→ WORK TASK: Render the entries below as a single numbered list, one line per number, with blank lines omitted.

··· THE DATA

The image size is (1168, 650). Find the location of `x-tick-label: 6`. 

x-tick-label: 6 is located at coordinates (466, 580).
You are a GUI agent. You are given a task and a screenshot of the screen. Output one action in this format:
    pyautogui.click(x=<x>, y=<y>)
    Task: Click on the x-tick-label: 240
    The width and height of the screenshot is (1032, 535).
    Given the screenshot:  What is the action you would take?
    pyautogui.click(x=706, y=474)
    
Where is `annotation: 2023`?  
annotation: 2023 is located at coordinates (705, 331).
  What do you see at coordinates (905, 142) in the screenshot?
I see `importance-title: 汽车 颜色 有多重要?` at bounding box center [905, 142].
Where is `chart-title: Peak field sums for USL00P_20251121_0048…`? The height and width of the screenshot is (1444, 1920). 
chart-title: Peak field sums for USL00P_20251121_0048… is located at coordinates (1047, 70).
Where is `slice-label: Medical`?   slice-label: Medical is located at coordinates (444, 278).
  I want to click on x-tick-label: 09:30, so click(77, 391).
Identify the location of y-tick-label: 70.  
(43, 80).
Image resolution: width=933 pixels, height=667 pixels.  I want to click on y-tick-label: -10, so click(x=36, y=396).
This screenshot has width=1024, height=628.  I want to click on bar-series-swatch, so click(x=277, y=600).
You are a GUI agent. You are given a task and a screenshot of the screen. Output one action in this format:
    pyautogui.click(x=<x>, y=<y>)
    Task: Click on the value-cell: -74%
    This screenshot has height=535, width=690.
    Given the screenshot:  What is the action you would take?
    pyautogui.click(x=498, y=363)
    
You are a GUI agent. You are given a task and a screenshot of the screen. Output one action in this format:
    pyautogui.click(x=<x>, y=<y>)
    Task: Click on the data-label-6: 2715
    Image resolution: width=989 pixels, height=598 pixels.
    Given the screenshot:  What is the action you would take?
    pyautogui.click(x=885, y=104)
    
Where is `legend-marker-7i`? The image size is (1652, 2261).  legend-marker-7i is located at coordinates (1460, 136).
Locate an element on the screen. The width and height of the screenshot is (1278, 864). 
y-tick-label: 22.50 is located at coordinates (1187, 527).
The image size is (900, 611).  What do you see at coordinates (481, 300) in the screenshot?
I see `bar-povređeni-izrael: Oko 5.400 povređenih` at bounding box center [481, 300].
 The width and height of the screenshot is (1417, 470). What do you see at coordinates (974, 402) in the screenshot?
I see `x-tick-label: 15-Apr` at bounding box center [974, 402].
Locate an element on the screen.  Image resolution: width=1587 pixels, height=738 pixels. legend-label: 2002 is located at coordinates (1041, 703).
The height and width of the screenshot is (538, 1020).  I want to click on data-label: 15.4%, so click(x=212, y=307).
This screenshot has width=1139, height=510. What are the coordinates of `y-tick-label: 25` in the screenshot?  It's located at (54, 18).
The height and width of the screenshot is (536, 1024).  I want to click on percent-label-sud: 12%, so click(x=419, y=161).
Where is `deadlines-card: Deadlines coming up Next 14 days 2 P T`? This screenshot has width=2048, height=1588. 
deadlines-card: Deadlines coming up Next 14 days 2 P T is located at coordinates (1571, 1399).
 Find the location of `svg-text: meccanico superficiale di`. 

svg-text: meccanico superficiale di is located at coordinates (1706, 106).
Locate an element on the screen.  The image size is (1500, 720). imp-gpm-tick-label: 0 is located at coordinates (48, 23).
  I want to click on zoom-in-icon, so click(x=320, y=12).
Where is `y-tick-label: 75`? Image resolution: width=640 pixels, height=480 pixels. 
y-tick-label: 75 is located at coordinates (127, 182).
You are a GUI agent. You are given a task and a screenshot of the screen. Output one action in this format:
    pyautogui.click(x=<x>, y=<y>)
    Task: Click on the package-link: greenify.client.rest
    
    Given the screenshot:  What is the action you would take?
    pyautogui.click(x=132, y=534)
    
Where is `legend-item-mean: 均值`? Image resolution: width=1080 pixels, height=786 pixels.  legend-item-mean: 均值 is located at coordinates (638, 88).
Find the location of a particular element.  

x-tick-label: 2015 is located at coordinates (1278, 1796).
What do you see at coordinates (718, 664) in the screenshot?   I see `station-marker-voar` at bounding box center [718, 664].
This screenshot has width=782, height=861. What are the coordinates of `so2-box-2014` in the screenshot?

······

→ PROBLEM SOLUTION:
1. The image size is (1168, 650). Find the location of `x-tick-label: 6`. 
2. x-tick-label: 6 is located at coordinates (466, 580).
3. You are a GUI agent. You are given a task and a screenshot of the screen. Output one action in this format:
4.     pyautogui.click(x=<x>, y=<y>)
5.     Task: Click on the x-tick-label: 240
6.     The width and height of the screenshot is (1032, 535).
7.     Given the screenshot:  What is the action you would take?
8.     pyautogui.click(x=706, y=474)
9. Where is `annotation: 2023`?  
10. annotation: 2023 is located at coordinates (705, 331).
11.   What do you see at coordinates (905, 142) in the screenshot?
12. I see `importance-title: 汽车 颜色 有多重要?` at bounding box center [905, 142].
13. Where is `chart-title: Peak field sums for USL00P_20251121_0048…`? The height and width of the screenshot is (1444, 1920). 
14. chart-title: Peak field sums for USL00P_20251121_0048… is located at coordinates (1047, 70).
15. Where is `slice-label: Medical`?   slice-label: Medical is located at coordinates (444, 278).
16.   I want to click on x-tick-label: 09:30, so click(77, 391).
17. Identify the location of y-tick-label: 70.  
18. (43, 80).
19. Image resolution: width=933 pixels, height=667 pixels.  I want to click on y-tick-label: -10, so click(x=36, y=396).
20. This screenshot has width=1024, height=628.  I want to click on bar-series-swatch, so click(x=277, y=600).
21. You are a GUI agent. You are given a task and a screenshot of the screen. Output one action in this format:
22.     pyautogui.click(x=<x>, y=<y>)
23.     Task: Click on the value-cell: -74%
24.     This screenshot has height=535, width=690.
25.     Given the screenshot:  What is the action you would take?
26.     pyautogui.click(x=498, y=363)
27. You are a GUI agent. You are given a task and a screenshot of the screen. Output one action in this format:
28.     pyautogui.click(x=<x>, y=<y>)
29.     Task: Click on the data-label-6: 2715
30.     Image resolution: width=989 pixels, height=598 pixels.
31.     Given the screenshot:  What is the action you would take?
32.     pyautogui.click(x=885, y=104)
33. Where is `legend-marker-7i`? The image size is (1652, 2261).  legend-marker-7i is located at coordinates (1460, 136).
34. Locate an element on the screen. The width and height of the screenshot is (1278, 864). 
35. y-tick-label: 22.50 is located at coordinates (1187, 527).
36. The image size is (900, 611).  What do you see at coordinates (481, 300) in the screenshot?
37. I see `bar-povređeni-izrael: Oko 5.400 povređenih` at bounding box center [481, 300].
38.  The width and height of the screenshot is (1417, 470). What do you see at coordinates (974, 402) in the screenshot?
39. I see `x-tick-label: 15-Apr` at bounding box center [974, 402].
40. Locate an element on the screen.  Image resolution: width=1587 pixels, height=738 pixels. legend-label: 2002 is located at coordinates (1041, 703).
41. The height and width of the screenshot is (538, 1020).  I want to click on data-label: 15.4%, so click(x=212, y=307).
42. This screenshot has width=1139, height=510. What are the coordinates of `y-tick-label: 25` in the screenshot?  It's located at (54, 18).
43. The height and width of the screenshot is (536, 1024).  I want to click on percent-label-sud: 12%, so click(x=419, y=161).
44. Where is `deadlines-card: Deadlines coming up Next 14 days 2 P T`? This screenshot has width=2048, height=1588. 
45. deadlines-card: Deadlines coming up Next 14 days 2 P T is located at coordinates (1571, 1399).
46.  Find the location of `svg-text: meccanico superficiale di`. 
47. svg-text: meccanico superficiale di is located at coordinates (1706, 106).
48. Locate an element on the screen.  The image size is (1500, 720). imp-gpm-tick-label: 0 is located at coordinates (48, 23).
49.   I want to click on zoom-in-icon, so click(x=320, y=12).
50. Where is `y-tick-label: 75`? Image resolution: width=640 pixels, height=480 pixels. 
51. y-tick-label: 75 is located at coordinates (127, 182).
52. You are a GUI agent. You are given a task and a screenshot of the screen. Output one action in this format:
53.     pyautogui.click(x=<x>, y=<y>)
54.     Task: Click on the package-link: greenify.client.rest
55.     Given the screenshot:  What is the action you would take?
56.     pyautogui.click(x=132, y=534)
57. Where is `legend-item-mean: 均值`? Image resolution: width=1080 pixels, height=786 pixels.  legend-item-mean: 均值 is located at coordinates (638, 88).
58. Find the location of a particular element.  
59. x-tick-label: 2015 is located at coordinates (1278, 1796).
60. What do you see at coordinates (718, 664) in the screenshot?   I see `station-marker-voar` at bounding box center [718, 664].
61. This screenshot has width=782, height=861. What are the coordinates of `so2-box-2014` in the screenshot?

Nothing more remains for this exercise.